Mombasa has East Africas main port and a rich history of conqueres and culture melted into each other. It's predominitly Muslim and conservative on the surface. It is a nice and interesting place, but the reason I am staying here at the moment for the third time is my need for a break of travelling, Nakumat which is a supermarket for the "mzungus" with all international products imaginable and Mombasa Backpackers (mombasabackpackers.com). The backpackers just opened months ago and everything was unorganized in an enjoyable fashion. Basicly it is a mansion whitch back home would cost about 3 million $. There are 13 toilets, a bar, 2 kitchens, a huge living room with an impressive movie collection, a garden (in which I am sitting at the moment), Masai guards whom I know consider good friends and the owners Bob and David. Bob is Southafrican and likes beer. David is Peruvian and likes just one other thing next beer and girls. Their good fun and extremely chilled out. Because of their laziness they used to depend on guests offering rest ups to them because they were not able to feed themself even though Nakumat is just 500m away. Nowadays they have a nice cook that is taking care of their needs. In high season the place was packed even though it just newly opened. People were partying hard and a lot of hilarious stories emerged over the 50 days I stayed there in total.
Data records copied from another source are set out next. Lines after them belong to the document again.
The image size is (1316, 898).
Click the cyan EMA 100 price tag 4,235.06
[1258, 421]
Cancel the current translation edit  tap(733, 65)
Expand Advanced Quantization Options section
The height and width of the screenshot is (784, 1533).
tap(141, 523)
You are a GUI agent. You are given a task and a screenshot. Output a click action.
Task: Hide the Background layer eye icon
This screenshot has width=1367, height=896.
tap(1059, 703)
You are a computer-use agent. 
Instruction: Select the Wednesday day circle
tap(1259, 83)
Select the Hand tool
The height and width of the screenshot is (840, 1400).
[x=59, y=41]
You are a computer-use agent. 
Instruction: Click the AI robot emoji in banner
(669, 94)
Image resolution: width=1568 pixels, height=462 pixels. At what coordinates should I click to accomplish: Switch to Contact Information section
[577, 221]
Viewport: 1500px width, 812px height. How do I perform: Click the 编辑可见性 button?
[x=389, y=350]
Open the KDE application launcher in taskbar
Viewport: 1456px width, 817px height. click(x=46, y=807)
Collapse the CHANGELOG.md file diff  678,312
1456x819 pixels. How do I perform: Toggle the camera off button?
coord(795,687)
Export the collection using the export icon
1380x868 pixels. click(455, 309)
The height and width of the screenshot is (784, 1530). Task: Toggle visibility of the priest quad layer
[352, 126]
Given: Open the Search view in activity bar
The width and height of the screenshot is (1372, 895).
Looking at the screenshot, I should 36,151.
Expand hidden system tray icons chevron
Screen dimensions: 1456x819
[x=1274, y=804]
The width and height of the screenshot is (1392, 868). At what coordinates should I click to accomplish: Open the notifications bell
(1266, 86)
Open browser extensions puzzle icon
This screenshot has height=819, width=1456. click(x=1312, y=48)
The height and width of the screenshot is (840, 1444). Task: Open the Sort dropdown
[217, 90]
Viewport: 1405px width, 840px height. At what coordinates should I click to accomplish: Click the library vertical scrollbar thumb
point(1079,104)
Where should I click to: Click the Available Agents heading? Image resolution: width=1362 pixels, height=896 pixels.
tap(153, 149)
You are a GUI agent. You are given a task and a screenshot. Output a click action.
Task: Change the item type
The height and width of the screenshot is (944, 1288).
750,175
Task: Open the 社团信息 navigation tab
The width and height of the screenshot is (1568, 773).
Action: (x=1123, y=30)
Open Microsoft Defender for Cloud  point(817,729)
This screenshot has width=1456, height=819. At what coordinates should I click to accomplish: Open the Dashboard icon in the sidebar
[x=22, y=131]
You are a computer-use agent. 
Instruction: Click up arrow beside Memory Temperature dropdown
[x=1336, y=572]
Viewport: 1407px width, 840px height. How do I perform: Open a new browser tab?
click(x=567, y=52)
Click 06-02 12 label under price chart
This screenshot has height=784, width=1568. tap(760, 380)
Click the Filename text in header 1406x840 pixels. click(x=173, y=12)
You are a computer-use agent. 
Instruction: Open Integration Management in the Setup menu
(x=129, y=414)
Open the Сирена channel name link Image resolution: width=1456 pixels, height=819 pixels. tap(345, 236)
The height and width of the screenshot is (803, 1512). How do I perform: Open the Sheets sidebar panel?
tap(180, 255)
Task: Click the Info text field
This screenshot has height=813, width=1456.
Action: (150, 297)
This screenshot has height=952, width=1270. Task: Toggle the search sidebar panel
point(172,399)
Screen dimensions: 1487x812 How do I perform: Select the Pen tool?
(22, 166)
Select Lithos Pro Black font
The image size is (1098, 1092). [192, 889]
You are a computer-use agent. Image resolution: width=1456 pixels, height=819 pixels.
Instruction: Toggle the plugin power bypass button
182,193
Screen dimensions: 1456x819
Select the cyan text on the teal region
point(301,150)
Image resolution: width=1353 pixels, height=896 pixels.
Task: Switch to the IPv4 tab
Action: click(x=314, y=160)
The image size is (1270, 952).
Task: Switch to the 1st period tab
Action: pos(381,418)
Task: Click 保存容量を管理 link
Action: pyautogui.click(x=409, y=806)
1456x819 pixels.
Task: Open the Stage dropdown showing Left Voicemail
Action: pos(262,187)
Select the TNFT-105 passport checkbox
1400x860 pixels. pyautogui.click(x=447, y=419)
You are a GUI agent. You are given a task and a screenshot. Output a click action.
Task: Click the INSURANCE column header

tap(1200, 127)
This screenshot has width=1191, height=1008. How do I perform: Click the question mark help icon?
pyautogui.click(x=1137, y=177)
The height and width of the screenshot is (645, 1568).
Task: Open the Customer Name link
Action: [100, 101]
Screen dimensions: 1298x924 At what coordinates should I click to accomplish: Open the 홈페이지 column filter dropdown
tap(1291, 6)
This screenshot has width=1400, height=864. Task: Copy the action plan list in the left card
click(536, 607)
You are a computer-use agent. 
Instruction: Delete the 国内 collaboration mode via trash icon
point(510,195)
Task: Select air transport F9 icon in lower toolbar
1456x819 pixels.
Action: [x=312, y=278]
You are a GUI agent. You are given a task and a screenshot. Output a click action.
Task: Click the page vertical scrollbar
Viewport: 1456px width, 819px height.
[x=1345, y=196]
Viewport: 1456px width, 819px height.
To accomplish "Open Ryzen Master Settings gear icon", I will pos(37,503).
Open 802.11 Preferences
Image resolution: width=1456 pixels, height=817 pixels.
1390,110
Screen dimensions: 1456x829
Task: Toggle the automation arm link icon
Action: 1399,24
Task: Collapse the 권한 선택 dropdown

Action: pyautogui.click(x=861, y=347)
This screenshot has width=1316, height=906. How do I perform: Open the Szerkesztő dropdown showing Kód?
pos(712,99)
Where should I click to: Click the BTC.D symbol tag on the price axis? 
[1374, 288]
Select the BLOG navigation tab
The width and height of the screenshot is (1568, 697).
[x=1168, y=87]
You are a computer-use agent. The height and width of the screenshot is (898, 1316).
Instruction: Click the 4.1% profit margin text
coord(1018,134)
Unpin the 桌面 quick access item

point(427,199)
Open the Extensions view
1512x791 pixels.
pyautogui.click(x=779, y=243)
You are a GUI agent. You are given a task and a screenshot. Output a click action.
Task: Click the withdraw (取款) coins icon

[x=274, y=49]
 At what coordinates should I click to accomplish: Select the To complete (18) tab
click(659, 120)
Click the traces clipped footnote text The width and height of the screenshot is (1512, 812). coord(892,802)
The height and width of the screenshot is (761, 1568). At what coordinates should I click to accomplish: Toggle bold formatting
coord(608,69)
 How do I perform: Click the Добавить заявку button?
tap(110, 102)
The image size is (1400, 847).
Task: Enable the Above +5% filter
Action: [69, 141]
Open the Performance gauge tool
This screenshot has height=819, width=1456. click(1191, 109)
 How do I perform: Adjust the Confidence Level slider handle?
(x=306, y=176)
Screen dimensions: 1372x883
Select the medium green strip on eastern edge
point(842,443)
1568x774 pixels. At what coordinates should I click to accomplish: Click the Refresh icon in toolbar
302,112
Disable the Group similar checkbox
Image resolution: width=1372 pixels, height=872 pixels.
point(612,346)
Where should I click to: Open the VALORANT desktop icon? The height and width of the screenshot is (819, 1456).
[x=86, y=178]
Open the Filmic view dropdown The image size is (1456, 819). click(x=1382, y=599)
I grilled a lot of very good beef filet (5$/kg -> Switzerland 40$/kg) in the garden and then chilled around the fire place. I got to know so many people here that I know consider good friends. Among others one stands out. Michael from Tours, France is travelling since 6 years around Africa. He started on the west coast all the way to South Africa and is now heading up to Egypt. He had many funny stories to share and was a party animal. A good man.
During the day I usually stayed at the place and didn't move a lot anymore. But after several weeks I had the desire to check out some sights. With some friends I usually sneaked into a five star hotel (easy to get past security if you have white skin) and hanged at the pool area with a view of the reef and change of tide. After 7 times I got caught and left to the beach when I guy was getting the manager. I also checked out Mombasas nightlife several times. It is scattered all over town. Usually there are a fair amount of prostitutes inside, some players, the Indian community (wealthy descendants of Indians who were brought to Africa to built railways for the East India Company) and mzungus. Timmy danced a lot even though he traditionally sucks at that, but then again: any car can drive if there is enough fuel inside.
Mombasa Backpackers became a new home for me and I found good friends here. I even got the offer to become a co owner by the people working. And I am actually considering it in the long run. What more can I say...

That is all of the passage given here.